What you will do:
**A.** Please answer these from the text on small farmers in India:
(i) How many villages were surveyed, and in how many States?
(ii) About what share of total operated area in India is under small holdings?
(iii) Which organization undertook the Project on Agrarian Relations in India?
**B.** Repeat the part of the text on small farmers in India starting with "As in many developing" and going on through "Agrarian Studies (FAS).".

Quoted passage:
How Do Small Farmers Fare?
Evidence from Village Studies in India
This volume examines the characteristics and viability of small producers in different agro-ecological regions of India, locating them in the broader context of the capitalist development of Indian agriculture.
As in many developing countries, agriculture in India has been dominated by peasant farming, with a little less than half of total operated area under small holdings. In the voluminous literature on small farms and small farmers, there is a distinct tendency to romanticise small farming. Various virtues are ascribed to the small farm. For example, it is claimed to be more efficient and ecologically more worthy of preservation than the large farm.
The essays in this volume seek to examine the socio-economic characteristics of small farmers in relation to other strata of the rural population, drawing on empirical material collected through carefully designed and conducted household and farm economy surveys of 17 villages located in 9 States of India. These surveys are a part of the ongoing Project on Agrarian Relations in India (PARI), undertaken
by the Foundation for Agrarian Studies (FAS).

Supplied data:
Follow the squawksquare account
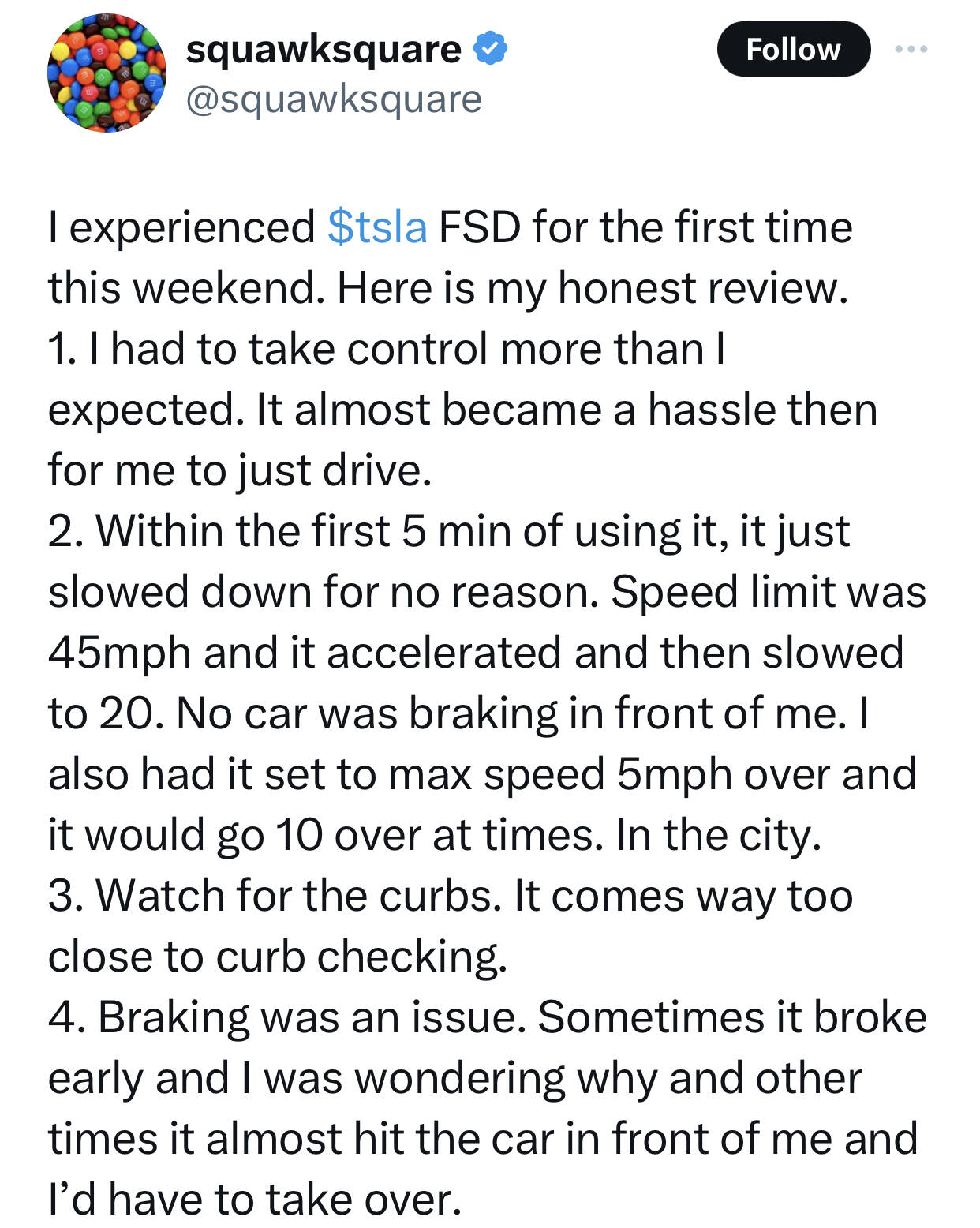 pos(793,49)
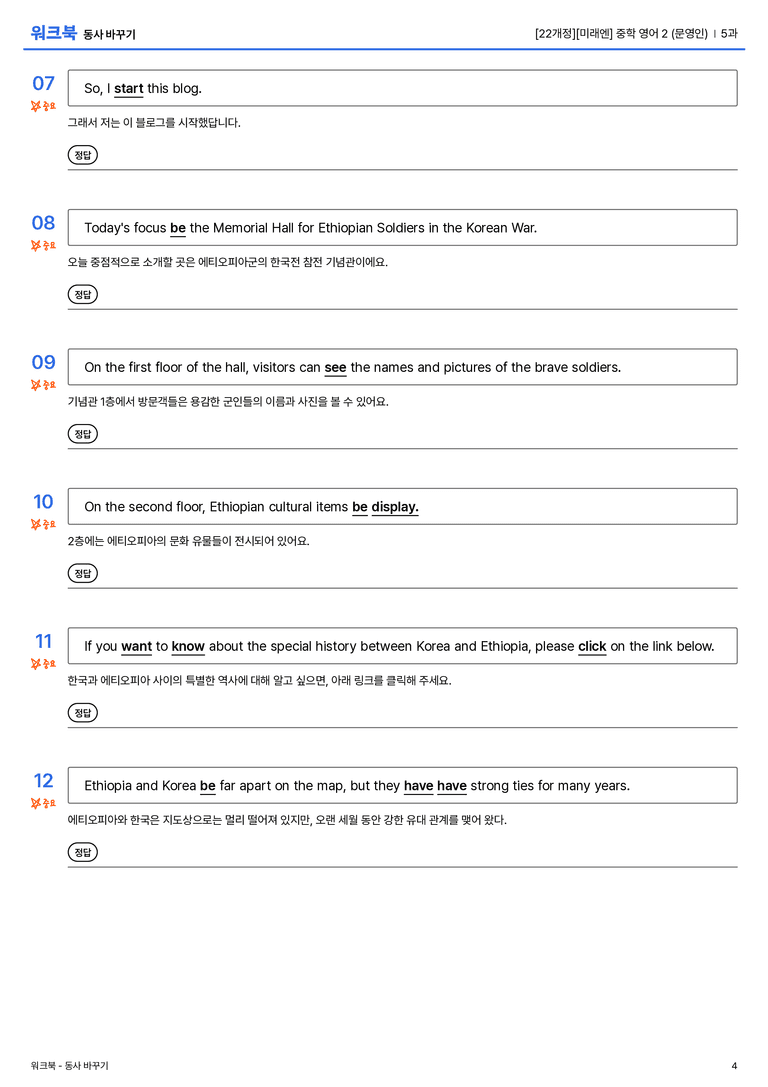
Task: Click the 정답 badge under question 12
Action: point(82,852)
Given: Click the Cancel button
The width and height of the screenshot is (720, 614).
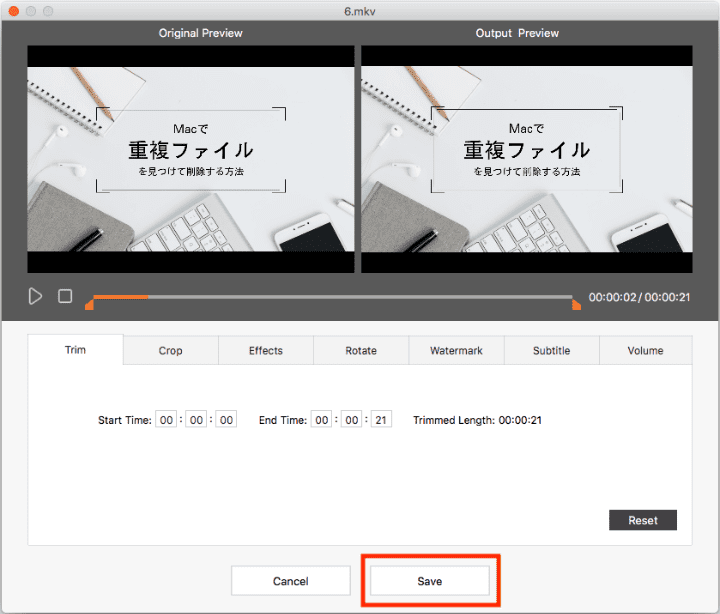Looking at the screenshot, I should [x=291, y=581].
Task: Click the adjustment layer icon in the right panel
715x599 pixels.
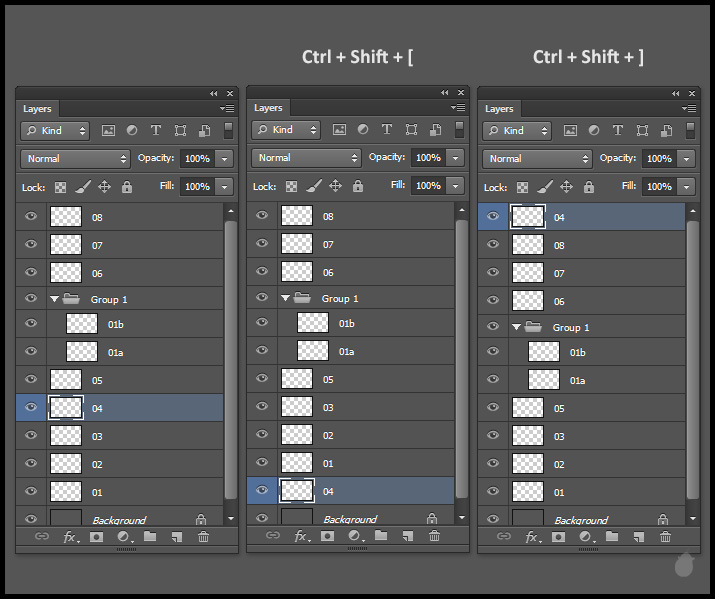Action: click(585, 537)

Task-by-task solutions:
**A.**
(i) 17 villages in 9 States
(ii) A little less than half
(iii) The Foundation for Agrarian Studies (FAS)

**B.**
As in many developing countries, agriculture in India has been dominated by peasant farming, with a little less than half of total operated area under small holdings. In the voluminous literature on small farms and small farmers, there is a distinct tendency to romanticise small farming. Various virtues are ascribed to the small farm. For example, it is claimed to be more efficient and ecologically more worthy of preservation than the large farm.
The essays in this volume seek to examine the socio-economic characteristics of small farmers in relation to other strata of the rural population, drawing on empirical material collected through carefully designed and conducted household and farm economy surveys of 17 villages located in 9 States of India. These surveys are a part of the ongoing Project on Agrarian Relations in India (PARI), undertaken
by the Foundation for Agrarian Studies (FAS).